It is human nature to look for simple solutions to perplexing problems. Simple avoids confusion, keeps you "on message" and helps create greater employee awareness and appreciation of programs and policies. However, when you are dealing with the diversity and complexity of international compensation it is just not that easy - nor should it be. For those seeking the simple life it can be difficult to understand and accept that each country operates in a different environment from the next.
Perhaps because of their long history of isolationist tendencies (check your History books), or perhaps it is due to a bit of Yankee arrogance, but US Managers tend to struggle with the challenge of this concept more than other players on the world stage.
For the most part US Managers do not want to hear that pay levels in Finland, or Argentina or Tunisia are different from the US. They would rather treat everyone the same, call it globalization and consider themselves a one-world player. Many push an agenda of blind simplicity that is in fact a misleading distortion, will also be a costly strategy to implement and its results will more than likely irritate key talent within their workforce.
Consider the senior manager who simply wants to convert a foreign national's base salary into US Dollars - based on a concern with what they call "internal equity." The assumption is that everyone pays approximately the same for an "XYZ Manager" - only the currency differs.
In their drive for administrative ease they tend to ignore several warning flags:
- If a simple conversion was a viable approach, why are such formulae not prominently displayed by salary survey vendors?
- Employees will be skeptical of this conversion strategy, as in their minds too many local realities would be ignored in favor of what is perceived as the Company somehow saving money
- Lacking a strong correlation you will either needlessly increase your compensation costs, or under-value your employee talent and risk disengagement - or worse
While working overseas several years ago I developed a formulaic approach that explained to my COO why he could not (should not) establish internal equity between the US and the UK by simply converting GBP into USD. I factored in a host of elements, including local taxation, competitive pay levels, incentive practices, cost of living, required social charges, benefit costs, etc. to make my case. My point was that a simple conversion would be a distortion of the economic realities that drive pay levels in both countries.
Sad to say, but the explanation was ignored and the COO, though he acknowledged the logic of my argument, continued his preference for a simple conversion to establish relative values in his own mind.
As anticipated, this type of head-in-the-sand thinking created a host of costly pay decisions and numerous employee relations issues on both sides of the Atlantic.
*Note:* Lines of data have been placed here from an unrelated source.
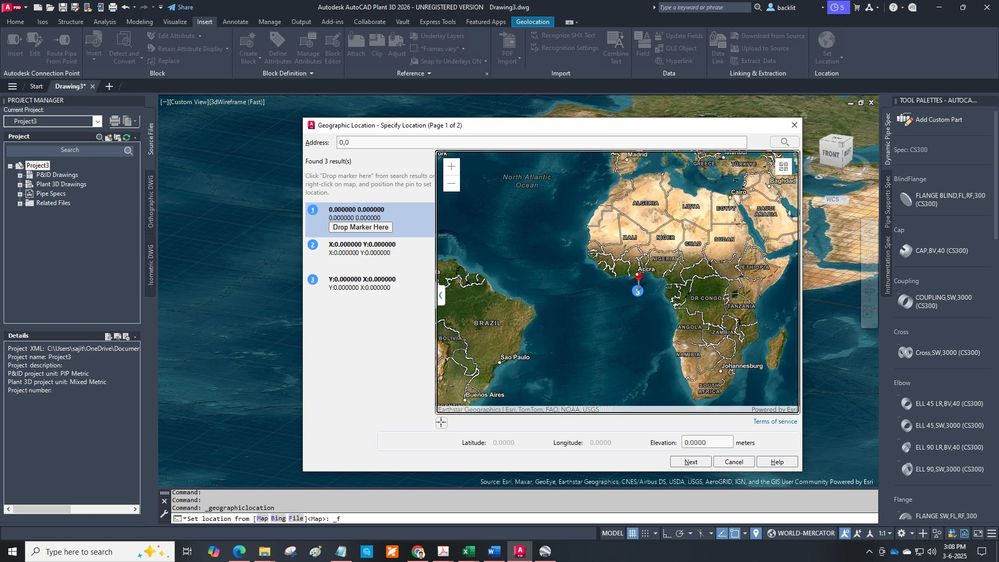The width and height of the screenshot is (999, 562).
Task: Click the map zoom out minus button
Action: [x=452, y=183]
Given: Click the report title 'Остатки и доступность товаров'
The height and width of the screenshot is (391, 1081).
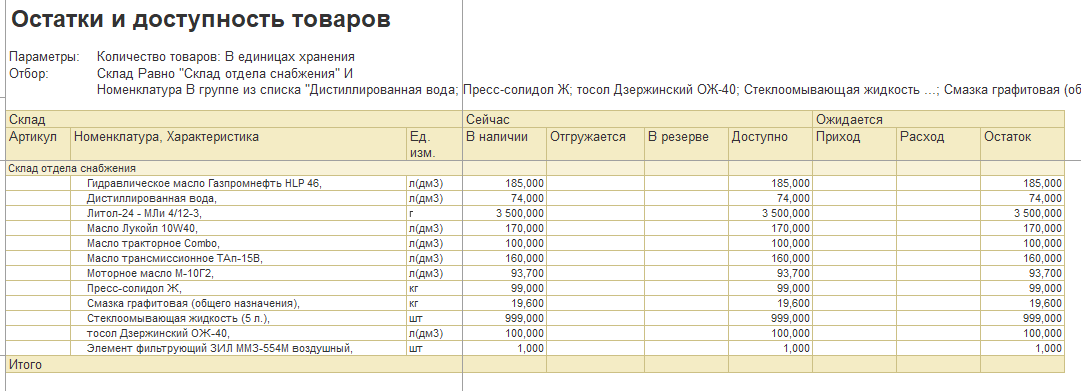Looking at the screenshot, I should pyautogui.click(x=201, y=20).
To operate successfully on a global basis management needs to understand and firmly believe that each country operates as a separate and sovereign national entity, with distinct economies, taxes, competitiveness, employment laws, culture, statutory benefit requirements, etc. that make a 1:1 rewards correlation with any other country a distortion that will cause you to either over spend or under spend your reward dollars. Either result should be avoided.
Chuck Csizmar CCP is founder and Principal of CMC Compensation Group, providing global compensation consulting services to a wide variety of industries and non-profit organizations. He is also associated with several HR Consulting firms as a contributing consultant. With over 30 years Rewards experience Chuck is a broad based subject matter expert with a specialty in international and expatriate compensation. He lives in Central Florida (near The Mouse) and enjoys growing fruit and managing (?) a brood of cats.
Editor's Note: We are pleased and proud to welcome Chuck to our Cafe team of core contributors!
Image: Creative Commons photo "Currency Signs" by nicolasnova

So true and timely! If you paid someone a US salary in some locations, they would live like kings while some of your local folks can barely make ends meet. A word of caution, however: I once worked with a team in a country where everyone earned on average 20% below HQ and they found out about it. Lots of HR activity ensued and an equity adjustment soon followed.
Posted by: working girl | 11/17/2009 at 11:26 PM
I think you really need to understand that each country is unique, before you can grasp that pay equity stops at the border. Even attempts to provide balance through Total Rewards (vs. basic pay)fail to consider all the complexities at play.
Sigh. We are a simple people, always trying to simplify and boil things down to the basics. If only the world operated that way - wouldn't that be nice?